“Bottled or tap?”
“Tap. I filled his glass myself, from the spigot behind the bar.”
“Ice?”
“Yes, from the bucket behind the bar.”
“Any left?”
“I threw it in the bar sink at the end of the night.”
Flynn scribbled furiously. Binder must have noticed my puckered brow. “Don’t worry. We’re doing this out of an abundance of caution. And I might as well warn you, when the techs come back to get the soup and the bourbon, they’ll be searching through the rest of the food as well.”
“Looking for poison?”
“Looking for a syringe. Gus found the victim alone, with no sign of a needle. If he injected himself, it’s possible he hid it in one of the pots, even buried in Gus’s hot dogs before he lost consciousness.”
“Do you think that’s what happened? He killed himself accidentally in Gus’s walk-in?”
“Or his killer could have hidden the needle in the food.”
“Oh.” That scenario depressed me even more than the first one.
“Either way, if we find the syringe, we’ll know a lot more about the manner and means of his death. So I hope we do.”
There was a sharp knock at the kitchen door. When Binder opened it, Jamie stood outside. Binder leaned toward him and they held a whispered conversation. Flynn put away his pen and notepad as they spoke.

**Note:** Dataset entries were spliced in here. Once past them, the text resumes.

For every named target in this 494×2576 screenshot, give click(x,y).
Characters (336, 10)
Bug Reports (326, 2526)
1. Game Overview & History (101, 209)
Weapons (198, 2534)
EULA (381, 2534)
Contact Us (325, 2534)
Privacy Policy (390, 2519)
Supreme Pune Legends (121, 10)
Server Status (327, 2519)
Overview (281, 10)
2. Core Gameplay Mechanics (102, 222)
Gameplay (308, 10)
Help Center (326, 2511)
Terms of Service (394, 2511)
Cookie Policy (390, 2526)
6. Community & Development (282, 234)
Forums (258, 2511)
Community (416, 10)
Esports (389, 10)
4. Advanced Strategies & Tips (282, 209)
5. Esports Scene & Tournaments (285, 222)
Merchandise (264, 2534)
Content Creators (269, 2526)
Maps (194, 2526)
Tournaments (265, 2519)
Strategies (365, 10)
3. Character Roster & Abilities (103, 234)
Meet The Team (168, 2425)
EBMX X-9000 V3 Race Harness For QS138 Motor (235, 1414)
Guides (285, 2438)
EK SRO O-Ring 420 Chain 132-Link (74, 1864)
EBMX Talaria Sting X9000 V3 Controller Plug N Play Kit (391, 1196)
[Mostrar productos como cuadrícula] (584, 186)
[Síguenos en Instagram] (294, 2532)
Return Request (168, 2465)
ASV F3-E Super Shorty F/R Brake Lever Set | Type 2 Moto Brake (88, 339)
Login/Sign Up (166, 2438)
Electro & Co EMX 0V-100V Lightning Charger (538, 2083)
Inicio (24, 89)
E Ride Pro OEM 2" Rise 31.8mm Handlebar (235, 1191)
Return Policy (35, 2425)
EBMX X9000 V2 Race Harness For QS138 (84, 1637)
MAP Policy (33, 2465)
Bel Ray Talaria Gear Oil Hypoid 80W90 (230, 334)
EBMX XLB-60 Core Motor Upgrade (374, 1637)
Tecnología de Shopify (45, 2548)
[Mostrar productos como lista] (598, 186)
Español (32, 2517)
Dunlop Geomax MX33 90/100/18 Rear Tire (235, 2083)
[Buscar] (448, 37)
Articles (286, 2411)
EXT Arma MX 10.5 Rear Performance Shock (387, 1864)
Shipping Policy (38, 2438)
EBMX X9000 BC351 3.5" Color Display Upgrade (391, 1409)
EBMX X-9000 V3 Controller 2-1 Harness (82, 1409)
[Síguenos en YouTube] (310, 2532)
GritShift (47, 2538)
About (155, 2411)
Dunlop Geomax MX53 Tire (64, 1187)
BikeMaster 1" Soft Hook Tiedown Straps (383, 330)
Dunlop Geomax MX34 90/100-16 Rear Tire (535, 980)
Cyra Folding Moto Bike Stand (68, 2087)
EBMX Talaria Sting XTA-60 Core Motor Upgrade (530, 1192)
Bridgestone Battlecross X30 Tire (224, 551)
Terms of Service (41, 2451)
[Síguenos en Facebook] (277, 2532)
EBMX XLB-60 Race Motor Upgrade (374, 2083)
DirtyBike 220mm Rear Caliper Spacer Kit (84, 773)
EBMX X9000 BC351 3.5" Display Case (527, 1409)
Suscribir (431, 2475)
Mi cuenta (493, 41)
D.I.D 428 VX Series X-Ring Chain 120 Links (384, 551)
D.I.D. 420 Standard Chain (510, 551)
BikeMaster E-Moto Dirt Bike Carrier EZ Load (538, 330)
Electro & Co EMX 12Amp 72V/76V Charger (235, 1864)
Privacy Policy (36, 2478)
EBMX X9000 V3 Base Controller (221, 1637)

Binder turned back toward me. “I’m afraid we have to interrupt this again. We’re needed urgently elsewhere. Is there anything else about last night you need to tell us?”
“No?” The word came out as a question, with a rising inflection at the end, because somewhere at the back of my murky, sleep-deprived mind, an unformed thought nagged.
Chapter 7
Binder and Flynn climbed into a cruiser driven by Officer Howland, who then sped out of Gus’s little parking lot, though he didn’t turn on the siren.
I looked at Jamie, who leaned against the doorjamb. “Want some coffee?” He seemed like he needed it.
“Thanks.”
I thought he might fall asleep where he stood, propped against the doorway. Gus didn’t stock anything as prosaic as a to-go cup. “If you wanted ta go,” he’d say to the unwary inquirer, “whyja come heah in the fust place?” So I brought Jamie black coffee in a heavy ceramic mug.
“For goodness’ sake, come in.”
He looked around the little parking lot. “Okay, just for a minute.”
“You look like I feel.”
He dropped onto a stool at the counter. “You got, what, three hours’ sleep last night?” he asked.
“Four. And I dozed for a while sitting up in a kitchen chair at my mother’s. You?”
He yawned and stretched. “None. And I worked double shifts both Thanksgiving Day and Sunday. I was running on fumes as it was.”
“A double shift on Thanksgiving? Why?”
“Guys have families, Julia.” He said it with a finality that didn’t invite conversation, but I could hear the echoing, unsaid, “And I don’t.”
“I thought you were going to Gina’s family for Thanksgiving?” I’d returned to Busman’s Harbor in March to discover that my old buddy Jamie had a long-simmering crush on me. I only had eyes for Chris, and the situation had gotten a little awkward, compounded by the time in June when he and I drunkenly, mistakenly, kissed. I was thrilled when Gina came on the scene in the fall, because her presence as Jamie’s girlfriend had removed the last remaining tension between us.
“Nope,” Jamie said. “That didn’t work out. And it’s not going to. Long term.”
“I’m sorry.”
He gave a casual whatcha-gonna-do shrug, a guy sloughing off emotion.
“Wait a minute,” I said. “You went straight from the accident to the body in the walk-in? Why?” In the off-season, when the part-time employees were cut back, the Busman’s Harbor police force consisted of seven sworn officers, including the chief, as well as a civilian receptionist and a few civilian 911 operators. But even given the size of the off-season force, there should have been better coverage.
“I’d finished what paperwork I could after the accident and was just leaving the station when Gus’s call came in,” Jamie said.
“But why did you answer it?”
He stared down at the counter. “I thought the two cases were related.”
“The accident and the body? Related? How?” I couldn’t imagine. The stranger, whomever he was, was sitting at our bar at the time of the accident. Vee Snugg had told us he’d come to town on the bus. How could a person who didn’t have a car cause an accident at a time when he clearly hadn’t been there, unless he was some sort of a time traveler?
“I’m going to tell you something, Julia, but you have to keep it to yourself. It’s unofficial. I mean it. You can’t tell your sister or your mother. Not even Chris.”